Estabelecido na capital, a vida pública atraía JK. Após ser indicado para o posto de capitão-médico no Hospital Militar, Juscelino é convocado para o front de batalha da Revolução Constitucionalista em 1932. Lá conhece Benedito Valadares, futuro interventor de Minas Gerais durante o Estado Novo, e que daria ao médico, após alguns sobressaltos, o comando de BH, em 1940.
Conhecido como “prefeito furacão”, ele era um dos grandes responsáveis pela verticalização de Belo Horizonte. Além disso, acelera o processo de asfaltamento da cidade e vislumbra o projeto arquitetônico da Pampulha com Oscar Niemeyer (1907-2012). Mantendo-se bem relacionado com as camadas mais humildes e as mais ricas de BH, solidifica sua base eleitoral e é eleito governador. Com a rápida e repentina ascensão, Kubitschek se afasta de José, mas o contrário nunca acontece.
Em uma passagem do primeiro volume de sua obra Meu caminho para Brasília, JK relata: “Aos pobres, que necessitavam de remédios, sempre encontrava um meio para mandar aviar-lhes as receitas. Era como se estivesse saldando dívidas antigas, cujos pagamentos vinham sendo protelados desde a minha infância, em Diamantina. E o resultado é que me tornei estimado pela gente boa e humilde dos subúrbios. Mais tarde, disputando eleições, o grosso de minha votação era obtido justamente nas áreas que eu havia frequentado como médico da Imprensa Oficial.”
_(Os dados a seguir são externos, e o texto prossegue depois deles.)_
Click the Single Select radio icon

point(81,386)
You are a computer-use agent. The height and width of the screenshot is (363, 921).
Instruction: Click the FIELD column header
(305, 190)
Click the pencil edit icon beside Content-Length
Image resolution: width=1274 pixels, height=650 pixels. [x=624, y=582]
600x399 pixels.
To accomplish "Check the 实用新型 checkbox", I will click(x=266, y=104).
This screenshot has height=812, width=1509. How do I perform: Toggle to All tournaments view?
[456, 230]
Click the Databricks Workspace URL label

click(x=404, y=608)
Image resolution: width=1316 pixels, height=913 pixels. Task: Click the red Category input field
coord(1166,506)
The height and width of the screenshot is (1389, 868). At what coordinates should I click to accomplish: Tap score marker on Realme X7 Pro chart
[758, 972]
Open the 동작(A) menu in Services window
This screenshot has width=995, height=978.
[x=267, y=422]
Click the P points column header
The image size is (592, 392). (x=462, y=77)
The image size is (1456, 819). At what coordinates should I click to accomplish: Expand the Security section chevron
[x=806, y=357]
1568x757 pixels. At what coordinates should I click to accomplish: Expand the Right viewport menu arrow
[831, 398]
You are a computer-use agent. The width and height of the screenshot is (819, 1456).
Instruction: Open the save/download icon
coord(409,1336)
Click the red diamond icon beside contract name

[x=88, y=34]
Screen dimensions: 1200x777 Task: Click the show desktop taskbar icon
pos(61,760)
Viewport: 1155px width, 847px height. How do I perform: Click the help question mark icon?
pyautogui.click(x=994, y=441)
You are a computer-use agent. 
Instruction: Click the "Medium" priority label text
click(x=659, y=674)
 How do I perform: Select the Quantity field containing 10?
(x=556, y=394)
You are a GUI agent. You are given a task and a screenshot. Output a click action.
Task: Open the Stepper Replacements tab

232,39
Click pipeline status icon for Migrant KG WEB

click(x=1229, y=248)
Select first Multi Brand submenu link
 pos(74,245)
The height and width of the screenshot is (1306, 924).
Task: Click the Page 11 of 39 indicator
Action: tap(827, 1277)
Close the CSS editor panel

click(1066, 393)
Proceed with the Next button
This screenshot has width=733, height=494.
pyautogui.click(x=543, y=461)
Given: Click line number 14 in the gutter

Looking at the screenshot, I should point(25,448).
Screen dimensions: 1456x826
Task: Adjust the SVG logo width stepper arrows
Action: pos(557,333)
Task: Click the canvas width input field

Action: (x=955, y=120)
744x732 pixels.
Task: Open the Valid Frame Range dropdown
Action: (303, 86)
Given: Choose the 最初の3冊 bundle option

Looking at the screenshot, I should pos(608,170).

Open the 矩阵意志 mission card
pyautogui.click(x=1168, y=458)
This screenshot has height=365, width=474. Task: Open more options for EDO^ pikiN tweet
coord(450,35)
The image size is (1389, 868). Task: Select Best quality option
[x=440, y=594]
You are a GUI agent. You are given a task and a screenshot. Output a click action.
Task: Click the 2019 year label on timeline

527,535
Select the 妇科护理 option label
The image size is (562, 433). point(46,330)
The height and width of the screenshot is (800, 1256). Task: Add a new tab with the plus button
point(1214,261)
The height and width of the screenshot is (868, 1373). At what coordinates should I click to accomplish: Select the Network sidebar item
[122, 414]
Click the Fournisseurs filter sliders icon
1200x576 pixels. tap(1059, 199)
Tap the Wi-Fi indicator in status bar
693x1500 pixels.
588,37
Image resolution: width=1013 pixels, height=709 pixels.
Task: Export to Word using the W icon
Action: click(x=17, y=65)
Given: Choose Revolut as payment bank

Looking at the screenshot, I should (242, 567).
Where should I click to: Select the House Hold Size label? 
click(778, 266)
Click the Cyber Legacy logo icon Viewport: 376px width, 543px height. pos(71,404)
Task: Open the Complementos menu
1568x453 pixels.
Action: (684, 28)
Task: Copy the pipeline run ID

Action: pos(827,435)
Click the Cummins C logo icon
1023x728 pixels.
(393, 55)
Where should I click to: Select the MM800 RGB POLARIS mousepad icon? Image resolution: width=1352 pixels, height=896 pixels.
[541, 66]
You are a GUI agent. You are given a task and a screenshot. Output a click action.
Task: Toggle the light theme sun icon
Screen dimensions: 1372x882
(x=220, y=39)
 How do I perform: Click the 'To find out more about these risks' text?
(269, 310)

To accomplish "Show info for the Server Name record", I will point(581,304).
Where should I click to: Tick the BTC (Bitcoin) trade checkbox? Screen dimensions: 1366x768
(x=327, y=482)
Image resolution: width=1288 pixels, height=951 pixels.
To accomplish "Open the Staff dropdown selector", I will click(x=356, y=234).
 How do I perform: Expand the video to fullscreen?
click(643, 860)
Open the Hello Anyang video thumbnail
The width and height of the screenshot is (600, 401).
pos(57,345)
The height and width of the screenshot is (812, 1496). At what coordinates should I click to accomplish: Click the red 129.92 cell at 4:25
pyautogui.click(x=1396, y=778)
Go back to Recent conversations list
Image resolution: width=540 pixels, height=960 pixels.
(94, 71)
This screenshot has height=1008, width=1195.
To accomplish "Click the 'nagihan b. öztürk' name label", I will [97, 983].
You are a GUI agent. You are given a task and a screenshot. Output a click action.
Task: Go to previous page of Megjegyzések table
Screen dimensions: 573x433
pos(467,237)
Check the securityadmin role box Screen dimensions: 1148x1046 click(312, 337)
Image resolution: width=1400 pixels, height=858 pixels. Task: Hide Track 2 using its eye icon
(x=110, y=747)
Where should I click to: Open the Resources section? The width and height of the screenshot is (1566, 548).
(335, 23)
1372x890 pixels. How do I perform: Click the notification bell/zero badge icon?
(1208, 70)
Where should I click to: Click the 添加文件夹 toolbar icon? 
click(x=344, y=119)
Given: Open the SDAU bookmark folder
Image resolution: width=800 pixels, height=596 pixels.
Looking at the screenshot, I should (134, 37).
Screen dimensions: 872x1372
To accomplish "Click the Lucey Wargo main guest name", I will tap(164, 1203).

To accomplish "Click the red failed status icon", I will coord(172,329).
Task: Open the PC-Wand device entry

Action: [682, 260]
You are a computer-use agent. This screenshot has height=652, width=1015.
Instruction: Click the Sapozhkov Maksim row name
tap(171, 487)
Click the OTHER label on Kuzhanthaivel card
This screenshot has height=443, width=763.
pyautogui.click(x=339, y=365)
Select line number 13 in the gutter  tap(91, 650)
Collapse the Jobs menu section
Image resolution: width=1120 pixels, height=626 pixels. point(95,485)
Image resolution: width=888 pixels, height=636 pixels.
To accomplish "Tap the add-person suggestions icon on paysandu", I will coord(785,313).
ORIENTAÇÃO POR ORDEM MÉDICA
Orgulhoso dos passos trilhados por Juscelino, José se torna seu seguidor assíduo e grande cabo eleitoral. Ildeu, seu filho mais velho, o acompanhava em todos os comícios e aparições públicas do político.
No início da década de 1950, BH continua se expandindo. Nas duas décadas seguintes, a capital passa de 320 mil habitantes para 1,25 milhão, o maior crescimento em todo o país no período. Segundo Borsagli, isso ocorreu devido à criação da Cemig e a consolidação da Cidade Industrial. BH começa a receber muitos imigrantes e a estrutura oferecida pelo estado não apresentava grandes melhoras. Os problemas culminavam na falta quase diária de abastecimento de água na década de 1960.
Nesta época, já cansado, pai de nove filhos e com quase 50 anos, José Morais tinha dificuldade para sustentar a família. Ildeu e Lucy, os mais velhos, já trabalhavam para ajudar na renda, mas a situação ainda era apertada. Durante uma das aparições públicas de JK em BH, o trabalhador, acompanhado de seu primogênito, decidiu conversar com seu velho amigo. Walter, filho de Ildeu, reconta a história. “Meu avô já trabalhava há bastante tempo na Imprensa Oficial e precisava se aposentar, pois já estava cansado e com muitas dificuldades. Em um evento, meu avô teve acesso a JK e explicou a situação. Juscelino deu apoio para ele e, por orientação de JK, as condições de trabalho e de carreira do meu avô foram verificadas. Foi quando ele conseguiu uma remuneração mais justa.”